● **SELECTED EXCERPT**:
--- START ---
Vaccination of health and care staff Island-wide will begin on 4 January 2021, ensuring a smooth and efficient roll-out of the biggest programme of its type ever undertaken in the Isle of Man.
The first batch of the world’s first proven safe and effective vaccine against coronavirus arrived in the Island last Wednesday (16 December) and is safely and securely stored at minus 70 degrees. Each of the two trays received contains 975 doses of the vaccine, and under current protocols trays cannot be split. This means almost 1000 doses must be defrosted, carefully transported and prepared for putting into arms within a limited time frame.
In order to proceed, a number of complex legal issues and professional authorisations from paperwork only made available by the UK in the last working week, need to be finalised. This is a highly challenging process for which there is no precedent, and cannot be rushed.
Modelling by the department’s Vaccination Programme Board has concluded that three days are required to deliver vaccine to the first cohort of recipients and six weeks in total for the first few priority groups, depending on vaccine delivery.
Health and Social Care Minister David Ashford said:
‘We had thought it might be possible to start vaccinating from Monday, but with a small number of critical issues outstanding, the practical option is to start on the next available date, 4 January when these issues will have been resolved. It is not sensible to start with so little margin in the immediate run-up to Christmas Day, and we will not rush things during an already very busy period for our health services.
--- END ---
● **RECORDED DATA**:
--- START ---
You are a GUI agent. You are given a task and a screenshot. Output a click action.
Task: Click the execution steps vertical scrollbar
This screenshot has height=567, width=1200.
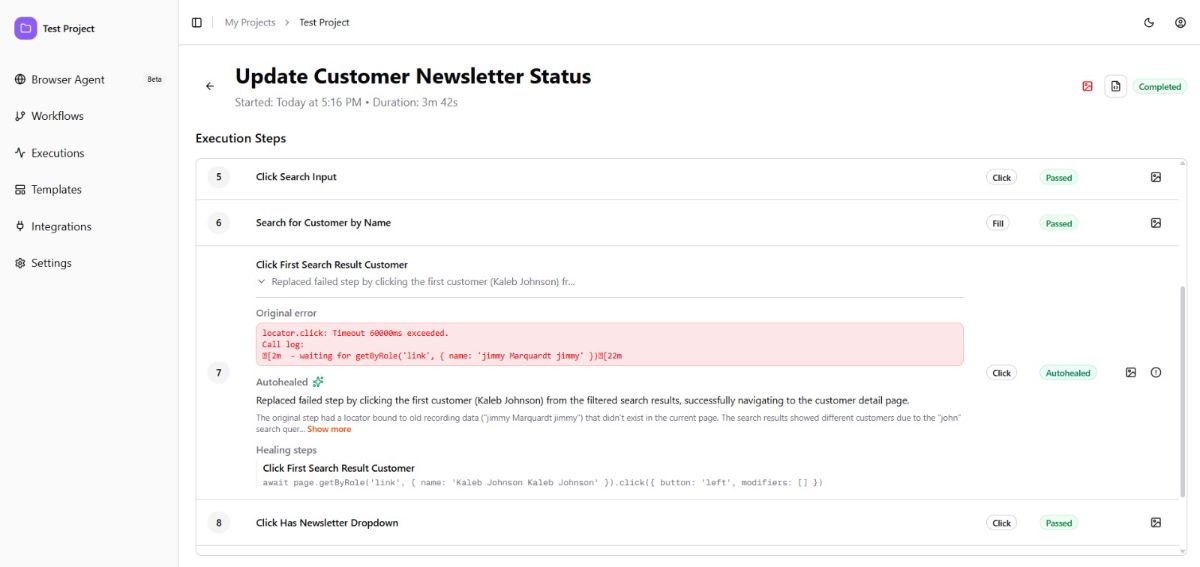[1182, 390]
--- END ---
● **YOUR GOAL**: Pick up the news item on the Isle of Man's COVID-19 vaccine roll-out and continue writing from its last sentence.

● **WRITTEN ANSWER**:
I must reassure everyone the final details are focused on the roll-out clinical protocols amended from the UK to suit the Isle of Man, and not the vaccine itself. Patient safety is about much more than the treatment or drug received – it spans the whole process of providing health services, involving practitioners and professionals at many levels.
The Minister added:
‘We have written to medically vulnerable and high priority groups within DHSC staff, care home and other social care staff, inviting them to register for a vaccine. Appointments are now being given for this cohort from 4 January 2021. During the coming week, registration for all other health and care staff and care home workers will begin, with the roll-out for care home residents starting thereafter.
‘The team has worked tirelessly to put everything in place for the vaccination programme. Training has been completed for current vaccinators and new operating procedures for each step of the process are in place. Consent forms and checklists are prepared, IT systems are set up to record vaccinations and update patient records, and our reporting and oversight procedures are ready. Newlands, the former ward 20 at Noble’s which served so well as an intermediate care centre during the pandemic, has been reconfigured to receive staff for vaccination. This site will be used initially and then ultimately the airport hub as we receive more vaccines on the Island. A full walk-through of all operational processes was also completed last week.’
The Isle of Man’s vaccination programme mirrors that underway in the United Kingdom, following priority groups as set out by UK Government advisory body the Joint Committee on Vaccines and Immunisations. Health and care staff will be vaccinated first, followed by care home residents and the over-80s, with other defined groups to follow. People in each priority group will be contacted to register for a vaccination and residents are encouraged to respond swiftly once invited to come forward. Individuals should not phone 111 to book a vaccination until they are invited to call.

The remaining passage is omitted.